Directions: Give only the number of lines in the following entries where "green" appears.

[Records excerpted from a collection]
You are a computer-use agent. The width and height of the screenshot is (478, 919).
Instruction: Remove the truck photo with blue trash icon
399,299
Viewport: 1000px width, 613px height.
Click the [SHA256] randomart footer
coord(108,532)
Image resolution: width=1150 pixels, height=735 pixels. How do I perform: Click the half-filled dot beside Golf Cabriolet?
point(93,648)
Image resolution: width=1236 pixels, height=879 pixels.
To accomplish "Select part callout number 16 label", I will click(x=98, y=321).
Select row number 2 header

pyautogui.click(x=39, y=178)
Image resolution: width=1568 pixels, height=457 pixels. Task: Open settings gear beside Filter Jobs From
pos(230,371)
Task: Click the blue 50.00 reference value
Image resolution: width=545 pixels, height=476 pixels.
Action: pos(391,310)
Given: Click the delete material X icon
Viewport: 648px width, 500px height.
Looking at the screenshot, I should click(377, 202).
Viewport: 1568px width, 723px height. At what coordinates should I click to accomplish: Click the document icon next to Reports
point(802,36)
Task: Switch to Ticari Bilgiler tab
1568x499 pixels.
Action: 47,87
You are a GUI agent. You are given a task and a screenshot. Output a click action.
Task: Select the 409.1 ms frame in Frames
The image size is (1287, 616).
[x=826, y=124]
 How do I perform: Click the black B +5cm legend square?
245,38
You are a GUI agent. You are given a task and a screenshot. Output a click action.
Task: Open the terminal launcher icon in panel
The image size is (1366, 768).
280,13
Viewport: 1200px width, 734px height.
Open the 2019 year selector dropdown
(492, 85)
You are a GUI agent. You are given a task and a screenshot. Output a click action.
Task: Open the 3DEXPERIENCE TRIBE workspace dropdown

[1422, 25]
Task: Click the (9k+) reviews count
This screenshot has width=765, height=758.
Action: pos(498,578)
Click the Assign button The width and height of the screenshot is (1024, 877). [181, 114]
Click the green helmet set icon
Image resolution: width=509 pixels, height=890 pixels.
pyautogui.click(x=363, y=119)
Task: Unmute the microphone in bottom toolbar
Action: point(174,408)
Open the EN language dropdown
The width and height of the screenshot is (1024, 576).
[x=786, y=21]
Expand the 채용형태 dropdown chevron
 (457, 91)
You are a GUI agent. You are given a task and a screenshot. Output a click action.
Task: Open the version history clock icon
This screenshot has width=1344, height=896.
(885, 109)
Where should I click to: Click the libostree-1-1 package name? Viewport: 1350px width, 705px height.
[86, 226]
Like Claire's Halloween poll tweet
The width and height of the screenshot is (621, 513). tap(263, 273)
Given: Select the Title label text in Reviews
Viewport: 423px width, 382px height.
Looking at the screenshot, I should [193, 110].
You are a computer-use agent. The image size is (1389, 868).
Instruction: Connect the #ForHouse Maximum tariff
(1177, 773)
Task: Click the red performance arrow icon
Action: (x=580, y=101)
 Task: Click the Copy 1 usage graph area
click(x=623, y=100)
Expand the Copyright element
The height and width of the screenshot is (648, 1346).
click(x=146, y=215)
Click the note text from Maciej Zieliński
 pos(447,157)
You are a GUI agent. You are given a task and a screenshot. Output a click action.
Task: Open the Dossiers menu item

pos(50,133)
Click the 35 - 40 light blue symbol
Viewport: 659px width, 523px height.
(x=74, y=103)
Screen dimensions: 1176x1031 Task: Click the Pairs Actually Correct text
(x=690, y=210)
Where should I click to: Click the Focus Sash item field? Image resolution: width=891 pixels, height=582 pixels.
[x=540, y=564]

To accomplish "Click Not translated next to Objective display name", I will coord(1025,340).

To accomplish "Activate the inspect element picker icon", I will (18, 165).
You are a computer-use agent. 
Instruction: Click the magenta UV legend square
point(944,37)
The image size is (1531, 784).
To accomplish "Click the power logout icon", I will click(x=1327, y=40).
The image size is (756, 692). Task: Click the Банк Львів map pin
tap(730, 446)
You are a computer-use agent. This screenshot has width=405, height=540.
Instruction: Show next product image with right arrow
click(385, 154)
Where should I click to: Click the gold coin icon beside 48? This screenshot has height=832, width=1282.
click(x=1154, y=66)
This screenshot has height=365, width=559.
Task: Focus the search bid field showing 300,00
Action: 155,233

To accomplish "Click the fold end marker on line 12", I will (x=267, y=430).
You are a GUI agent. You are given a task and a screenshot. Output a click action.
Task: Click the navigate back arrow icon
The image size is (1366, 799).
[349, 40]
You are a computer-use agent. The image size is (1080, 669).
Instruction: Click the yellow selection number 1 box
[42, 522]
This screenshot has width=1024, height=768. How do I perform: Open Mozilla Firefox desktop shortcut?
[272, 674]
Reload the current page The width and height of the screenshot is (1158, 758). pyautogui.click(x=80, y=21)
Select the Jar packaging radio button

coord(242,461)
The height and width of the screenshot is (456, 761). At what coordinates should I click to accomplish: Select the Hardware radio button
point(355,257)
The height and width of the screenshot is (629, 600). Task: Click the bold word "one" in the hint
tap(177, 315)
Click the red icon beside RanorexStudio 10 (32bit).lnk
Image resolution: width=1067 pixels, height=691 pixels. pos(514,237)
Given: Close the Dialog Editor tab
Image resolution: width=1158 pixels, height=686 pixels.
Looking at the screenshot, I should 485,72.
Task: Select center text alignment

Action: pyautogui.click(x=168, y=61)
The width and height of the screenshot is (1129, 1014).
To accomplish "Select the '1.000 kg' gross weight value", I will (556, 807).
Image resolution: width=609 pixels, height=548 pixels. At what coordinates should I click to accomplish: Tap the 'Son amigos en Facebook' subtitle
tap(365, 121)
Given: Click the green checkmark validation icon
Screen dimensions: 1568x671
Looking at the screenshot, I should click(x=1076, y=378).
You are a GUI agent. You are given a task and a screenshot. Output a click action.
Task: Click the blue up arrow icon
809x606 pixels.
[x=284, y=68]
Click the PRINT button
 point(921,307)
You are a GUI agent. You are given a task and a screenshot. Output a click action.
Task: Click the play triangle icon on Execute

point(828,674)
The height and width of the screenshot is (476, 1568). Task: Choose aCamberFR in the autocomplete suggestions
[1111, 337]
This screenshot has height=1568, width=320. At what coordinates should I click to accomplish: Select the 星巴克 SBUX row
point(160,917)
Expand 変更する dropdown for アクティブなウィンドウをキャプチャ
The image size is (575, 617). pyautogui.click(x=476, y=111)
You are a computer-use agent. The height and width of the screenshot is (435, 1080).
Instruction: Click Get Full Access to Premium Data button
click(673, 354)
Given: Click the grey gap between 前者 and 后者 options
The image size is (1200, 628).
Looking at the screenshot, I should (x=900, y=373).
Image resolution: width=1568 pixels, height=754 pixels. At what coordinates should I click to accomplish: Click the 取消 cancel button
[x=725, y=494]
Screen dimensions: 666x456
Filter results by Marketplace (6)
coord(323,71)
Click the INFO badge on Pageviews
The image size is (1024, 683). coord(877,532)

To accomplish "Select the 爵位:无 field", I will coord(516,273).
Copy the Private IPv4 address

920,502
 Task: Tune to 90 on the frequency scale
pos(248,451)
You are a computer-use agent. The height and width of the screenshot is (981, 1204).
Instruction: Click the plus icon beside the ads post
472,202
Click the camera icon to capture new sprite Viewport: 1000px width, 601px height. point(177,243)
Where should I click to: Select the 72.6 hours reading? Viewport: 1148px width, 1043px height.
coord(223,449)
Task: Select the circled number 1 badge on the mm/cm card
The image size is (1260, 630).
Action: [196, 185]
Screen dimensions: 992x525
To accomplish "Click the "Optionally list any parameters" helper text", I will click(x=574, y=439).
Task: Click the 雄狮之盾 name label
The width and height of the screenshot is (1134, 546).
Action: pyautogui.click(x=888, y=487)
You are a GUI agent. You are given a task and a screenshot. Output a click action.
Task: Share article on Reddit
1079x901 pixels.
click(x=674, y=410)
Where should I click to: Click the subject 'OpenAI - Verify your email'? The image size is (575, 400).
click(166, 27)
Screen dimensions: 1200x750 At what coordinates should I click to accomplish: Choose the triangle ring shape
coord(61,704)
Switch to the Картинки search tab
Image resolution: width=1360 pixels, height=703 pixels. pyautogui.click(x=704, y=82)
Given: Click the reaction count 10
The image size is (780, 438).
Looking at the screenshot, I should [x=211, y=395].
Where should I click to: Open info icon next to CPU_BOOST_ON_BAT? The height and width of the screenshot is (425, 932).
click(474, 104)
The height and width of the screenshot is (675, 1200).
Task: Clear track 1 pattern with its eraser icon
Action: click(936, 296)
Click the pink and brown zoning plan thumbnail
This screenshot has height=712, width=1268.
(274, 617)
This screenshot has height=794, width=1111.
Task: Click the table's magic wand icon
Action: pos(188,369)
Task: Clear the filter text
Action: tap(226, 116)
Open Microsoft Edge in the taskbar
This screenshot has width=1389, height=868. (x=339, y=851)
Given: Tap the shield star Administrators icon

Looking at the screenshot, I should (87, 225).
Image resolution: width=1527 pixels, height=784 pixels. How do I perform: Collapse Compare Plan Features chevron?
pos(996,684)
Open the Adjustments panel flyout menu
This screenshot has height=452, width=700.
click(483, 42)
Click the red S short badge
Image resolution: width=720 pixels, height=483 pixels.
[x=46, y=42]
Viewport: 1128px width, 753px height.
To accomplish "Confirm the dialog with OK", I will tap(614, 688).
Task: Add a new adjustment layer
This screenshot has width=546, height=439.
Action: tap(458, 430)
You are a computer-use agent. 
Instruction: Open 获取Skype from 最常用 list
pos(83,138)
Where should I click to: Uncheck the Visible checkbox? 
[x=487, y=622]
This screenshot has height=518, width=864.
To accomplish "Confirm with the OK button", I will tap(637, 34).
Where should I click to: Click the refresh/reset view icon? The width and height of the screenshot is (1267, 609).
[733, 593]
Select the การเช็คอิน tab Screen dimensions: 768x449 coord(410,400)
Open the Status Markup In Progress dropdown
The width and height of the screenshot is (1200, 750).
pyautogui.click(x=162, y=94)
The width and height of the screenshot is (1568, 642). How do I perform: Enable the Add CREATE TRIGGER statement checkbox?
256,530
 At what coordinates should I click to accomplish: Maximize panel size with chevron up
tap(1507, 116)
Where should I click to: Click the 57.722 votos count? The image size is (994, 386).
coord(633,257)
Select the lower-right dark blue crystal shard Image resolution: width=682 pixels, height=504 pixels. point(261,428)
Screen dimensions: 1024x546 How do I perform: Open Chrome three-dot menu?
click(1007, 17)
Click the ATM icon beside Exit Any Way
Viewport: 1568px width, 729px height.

Reply: 2